Graduate School names Dissertation Year Fellowship awardees
The Washington State University Graduate School has awarded its annual dissertation fellowship to three doctoral candidates: Chioma Ezeh and Emma McMain from the College of Education (COE) and Anna Jordan from the College of Arts and Sciences (CAS).
The nine-month fellowships provide the candidates with financial support to complete their dissertation uninterrupted.
Candidates are nominated by their department or program and are selected based on specific criteria, as well as a sound research project.
Chioma Ezeh is a doctoral candidate in COE’s Language, Literacy and Technology program, exploring how teachers and students together can better use existing cultural and meaningful language practices to improve equitable language acquisition within current and future educational policy.

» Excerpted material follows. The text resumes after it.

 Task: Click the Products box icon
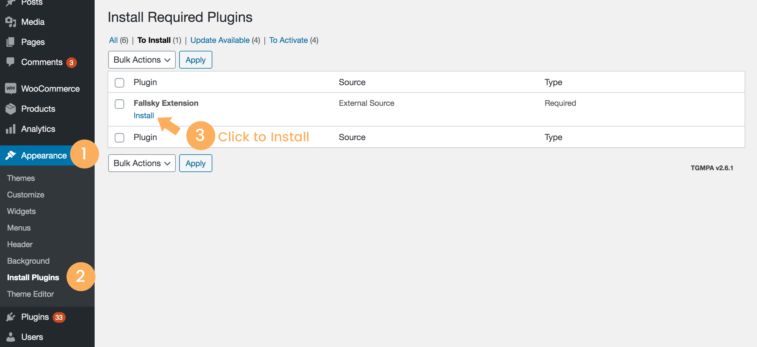click(11, 109)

“I remember how ambitious my dissertation proposal seemed to my committee and the thoughts of how I could accomplish it within a set time frame,” she said. “I am thankful as much as I am encouraged to see where things are right now with my project.”
She said the dissertation fellowship will allow her to spend more time piecing together data from different sources, presenting, and developing her findings into publications, and converting the research into practice for educators in diverse linguistic contexts.
Associate Professor Tom Salsbury, Ezeh’s dissertation chair, says her research brings people together.
“What stands out to me about Chioma’s research is how firmly it is rooted in equity instruction,” Salsbury said. “Her work is very collaborative too, engaging parents, children, teachers, and principals in observations, interviews and focus groups. One of the teachers at the school is also a co-researcher.”
Anna Jordan from the College of Arts and Sciences is pursuing her doctorate in cultural anthropology, focusing on exploring psychological anthropology, as it relates to post-imprisonment life.
“It is a wonderful honor to be selected as a recipient,” she said. “I am deeply grateful for the support and recognition of what I believe is important research.”
Jordan’s dissertation delves into the everyday experiences of formerly incarcerated adults living in Los Angeles. Her goal is to explore and understand ethical dilemmas rooted in post-prison life as they pertain to a changing political and social environment.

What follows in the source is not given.